Kelly has been the Alamosa County Attorney since March of 2008. After obtaining his undergraduate degree in Political Science from the University of Colorado, Colorado Springs in 1998, he was awarded his juris doctorate from the William H. Bowen School of Law in Little Rock, Arkansas in 2004. In 2006, Kelly opened a private practice in Colorado ultimately taking a full-time position with Alamosa County in 2011.

Kelly is a member of the Colorado Bar Association and the San Luis Valley Bar Association where he has  served as Secretary/Treasurer, Vice-President and President.

For more than a decade, he has also been an active board member of the SLV Pro Bono Project and was recently named to the Colorado Diverse Attorney Community Circle (CODACC). He serves on the Unmanned Aircraft Operation Advisory Board for Trinidad State Junior College and is an adjunct professor at Adams State University.

Lori Schell, an Unaffiliated voter from Durango, was selected to be the other representative from Congressional District 3.

Kelly, who was selected from thousands of applicants, will serve as one of twelve commissioners on the Independent Colorado Redistricting Commission, which was created with the passage of Amendment Y  by Colorado voters in the 2018 election. The commission is charged with drawing Colorado’s congressional districts in 2021.

There are 435 seats in the U.S. House of Representatives with the number of seats per state apportioned by a state’s population and reapportioned, if necessary, by the U.S. Census that is conducted every ten years.

Colorado currently has seven seats in the U.S. House, one for each of the seven Congressional Districts. Prior to the passage of Amendment Y, the state legislature was responsible for drawing the boundaries that created those districts, a process that was often ruled – if not stymied – by partisan differences. Failure by the legislature to complete a new map led to legal challenges, which ultimately resulted in state courts drawing the map.

This has been the case the last four times congressional restricting took place.   Amendment Y transferred the authority to draw congressional district maps from the state legislature to the Colorado Independent Redistricting Commission.

The 12 person commission -- comprised of four Republicans, four Democrats and four Unaffiliates – must abide by specific criteria in drawing the Congressional map for Colorado.  The districts must have equal population, and justification is required for any variance, no matter how small, as outlined by the U.S. Constitution. The districts must be composed of contiguous geographic areas and comply with the federal “Voting Rights Act of 1965. They must preserve whole communities of interest and whole political subdivisions, such as counties, cities and towns and be as compact as reasonably possible. And they must maximize the number of politically competitive districts.

In drawing Congressional districts, the commission is also prohibited from protecting incumbents or declared candidates for Congress or any political party. They are also prohibited from “denying or abridging the right of any citizen to vote on account of race or membership in a language minority group.” That also includes drawing districts that dilute the impact of that racial or language minority group’s electoral influence.
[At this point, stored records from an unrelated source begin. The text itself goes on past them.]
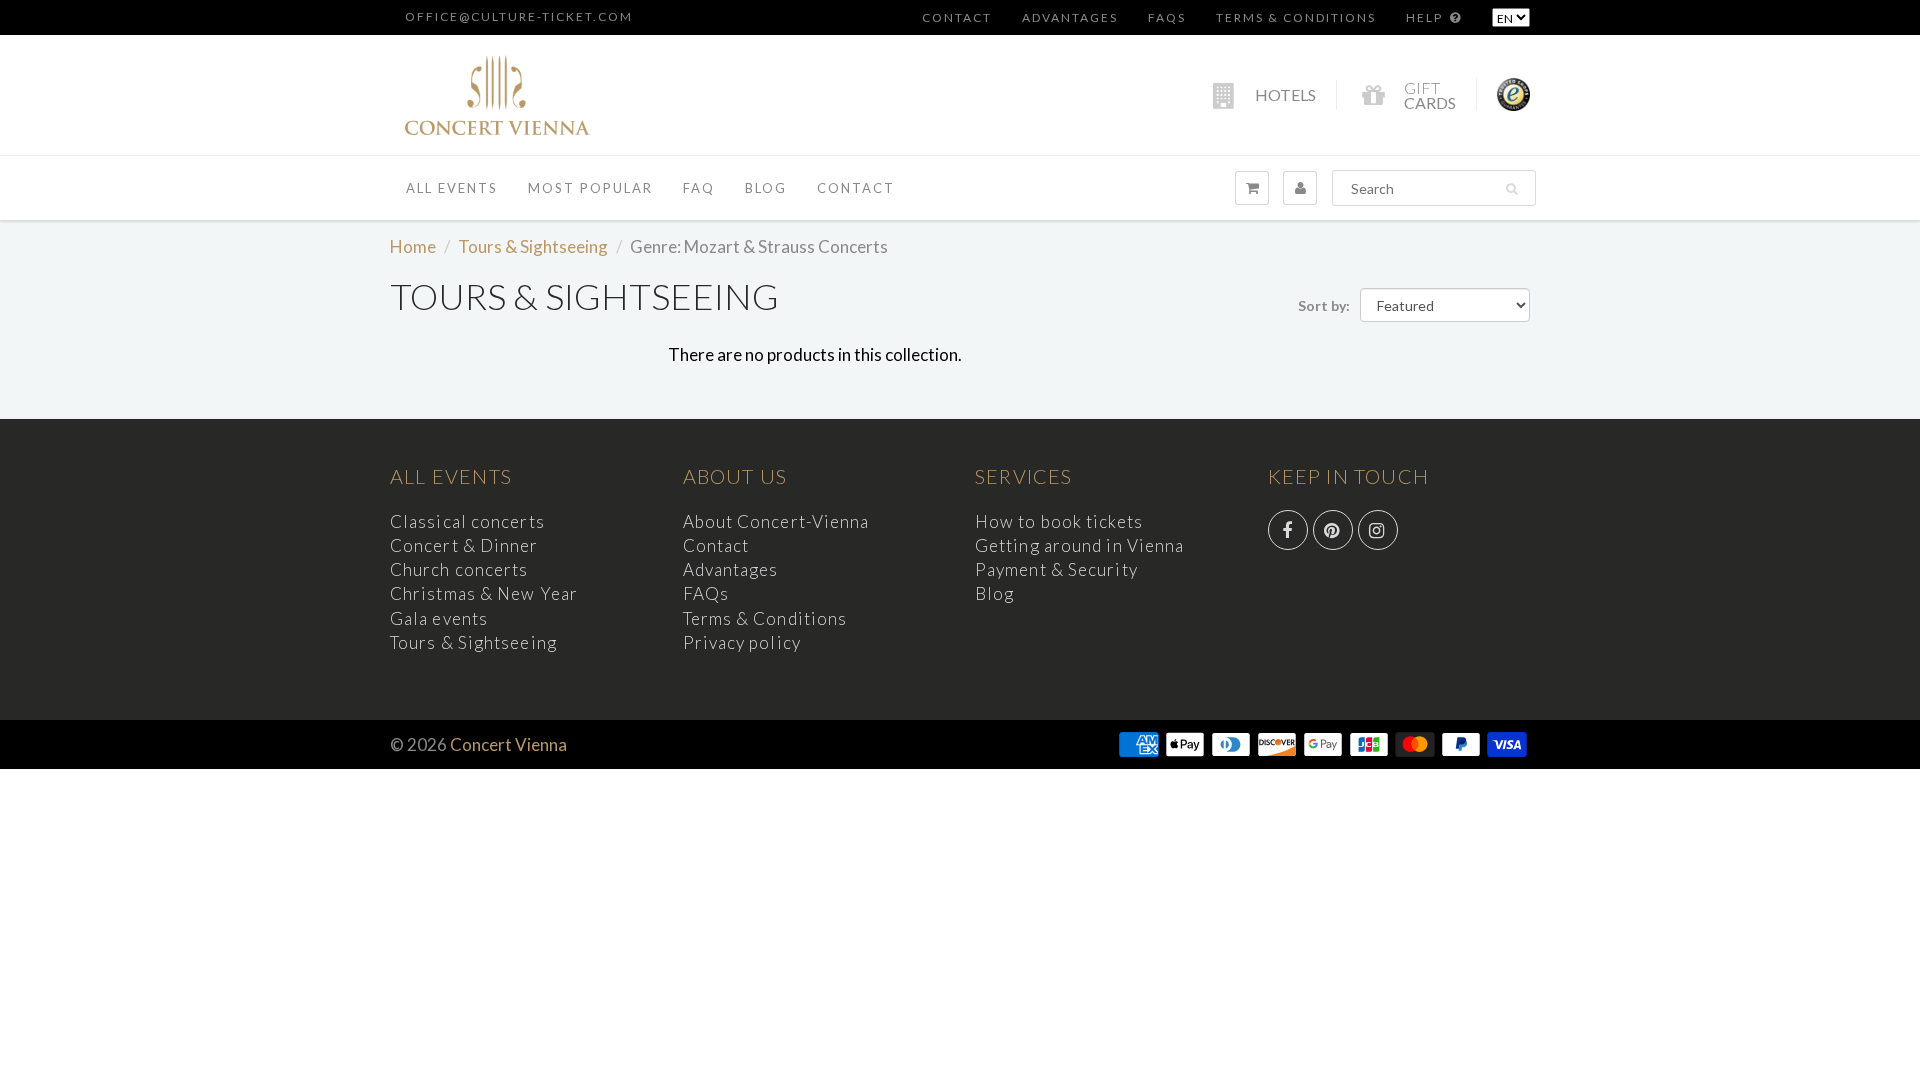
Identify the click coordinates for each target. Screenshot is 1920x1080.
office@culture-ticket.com (519, 16)
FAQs (1167, 17)
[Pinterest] (1333, 530)
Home (413, 246)
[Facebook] (1288, 530)
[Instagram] (1378, 530)
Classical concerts (467, 521)
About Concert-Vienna (776, 521)
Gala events (439, 618)
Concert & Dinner (464, 545)
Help (1426, 17)
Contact (957, 17)
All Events (452, 188)
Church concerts (459, 569)
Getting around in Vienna (1079, 545)
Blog (766, 188)
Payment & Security (1056, 569)
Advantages (1070, 17)
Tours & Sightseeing (533, 246)
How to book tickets (1059, 521)
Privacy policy (742, 642)
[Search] (1511, 189)
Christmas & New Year (484, 593)
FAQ (699, 188)
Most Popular (590, 188)
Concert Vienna (508, 744)
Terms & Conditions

In short, the intention of the commission is to draw districts using criteria that is as immune to partisan considerations as possible.

The process is also designed to be as transparent as possible with meetings open to the public and multiple opportunities for the public to provide input.  Anyone interested in more information can  search online for the Colorado Independent Redistricting Commissions where the process, including procedures for drawing and voting on maps, is explained in more detail.